Portada Ediciones: León El Bierzo
DIARIO DE LEON, 26 DE MARZO 2006
MIGUEL A. VARELA
NO HABÍA MANZANOS en Dehesas hacia la primera mitad de los setenta del siglo pasado, antes de que el padre de Amancio diera de beber a un tierra que hasta entonces sólo había visto pasar el agua. Aunque lo que yo me pregunto es cómo era el mundo esos días. A qué sabían los cafés en las terrazas de París. Qué sentían los chilenos del exilio leyendo a Cortázar y soñando el día en que pisarían nuevamente las calles ensangrentadas. Cómo olían los amantes que escuchaban a Rosalía con un rapaz venido de un país fronterizo y difuso como médium. Amancio tenía entonces una barba ácrata en la que Ángel Ruiz dibujó después casas de pizarra y carros de bueyes de un mundo rural que aquel muchacho dejó para irse a la capital francesa a respirar un poco de lo que entonces no existía al sur de los Pirineos.

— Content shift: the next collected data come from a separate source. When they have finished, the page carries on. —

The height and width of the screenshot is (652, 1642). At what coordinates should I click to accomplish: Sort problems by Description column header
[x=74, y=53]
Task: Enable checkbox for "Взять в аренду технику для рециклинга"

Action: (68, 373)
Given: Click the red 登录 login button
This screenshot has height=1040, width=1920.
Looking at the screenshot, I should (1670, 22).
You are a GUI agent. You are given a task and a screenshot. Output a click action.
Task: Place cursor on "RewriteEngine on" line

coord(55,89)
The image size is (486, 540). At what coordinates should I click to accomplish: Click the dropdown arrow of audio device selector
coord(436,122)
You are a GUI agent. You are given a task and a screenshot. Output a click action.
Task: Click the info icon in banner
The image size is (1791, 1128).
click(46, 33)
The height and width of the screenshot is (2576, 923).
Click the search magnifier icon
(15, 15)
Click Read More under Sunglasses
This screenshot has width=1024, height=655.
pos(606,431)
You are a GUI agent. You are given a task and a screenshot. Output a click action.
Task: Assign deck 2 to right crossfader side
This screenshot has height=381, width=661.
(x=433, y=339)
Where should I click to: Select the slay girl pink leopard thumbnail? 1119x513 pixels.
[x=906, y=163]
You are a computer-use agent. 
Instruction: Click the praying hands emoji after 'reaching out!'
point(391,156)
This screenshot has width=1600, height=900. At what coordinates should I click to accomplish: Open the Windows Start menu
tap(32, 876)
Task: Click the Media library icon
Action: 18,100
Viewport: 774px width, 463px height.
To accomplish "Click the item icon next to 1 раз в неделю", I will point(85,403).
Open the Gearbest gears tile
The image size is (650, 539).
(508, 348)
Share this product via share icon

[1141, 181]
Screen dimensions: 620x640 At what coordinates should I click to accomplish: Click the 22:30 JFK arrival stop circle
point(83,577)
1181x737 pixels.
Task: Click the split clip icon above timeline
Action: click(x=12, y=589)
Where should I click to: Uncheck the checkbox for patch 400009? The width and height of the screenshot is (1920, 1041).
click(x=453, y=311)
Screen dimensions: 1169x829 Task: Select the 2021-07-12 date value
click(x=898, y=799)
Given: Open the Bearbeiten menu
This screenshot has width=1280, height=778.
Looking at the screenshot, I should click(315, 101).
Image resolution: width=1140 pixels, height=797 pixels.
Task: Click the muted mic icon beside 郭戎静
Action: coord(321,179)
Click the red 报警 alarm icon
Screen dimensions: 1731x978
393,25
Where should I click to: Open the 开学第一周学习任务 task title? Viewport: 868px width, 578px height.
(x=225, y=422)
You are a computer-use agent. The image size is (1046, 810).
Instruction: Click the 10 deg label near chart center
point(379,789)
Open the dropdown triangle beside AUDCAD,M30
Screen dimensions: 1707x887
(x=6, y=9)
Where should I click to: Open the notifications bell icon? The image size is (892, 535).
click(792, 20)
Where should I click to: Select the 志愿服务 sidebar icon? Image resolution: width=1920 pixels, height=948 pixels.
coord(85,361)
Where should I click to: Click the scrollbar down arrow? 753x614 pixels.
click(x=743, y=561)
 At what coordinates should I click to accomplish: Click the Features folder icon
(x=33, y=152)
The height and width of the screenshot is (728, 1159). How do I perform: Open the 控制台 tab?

Allí descubrió el poder de la palabra cantada, con el que desde entonces mantiene un pacto fructífero y gozoso. Treinta años y veinticinco discos después, Amancio Prada ha sido capaz de mantener en pie el milagro de la comunión con la palabra poética en un ritual antiguo cuyo secreto ya nadie conoce y cuyo misterio ha sido profanado por la estulticia de la mercadotecnia. Por encima de modas impuestas, de tendencias planificadas en despachos, de falsos triunfos prefabricados, en este tiempo ha puesto su voz al servicio de la belleza en grabaciones de culto y en conciertos que estremecen, dentro y fuera de nuestras fronteras, más allá de los mapas culturales y políticos que dibujan los tecnócratas sin talento. Quiero pensar que quizá por eso Amancio reciba ahora el Premio de las Artes de Castilla y León.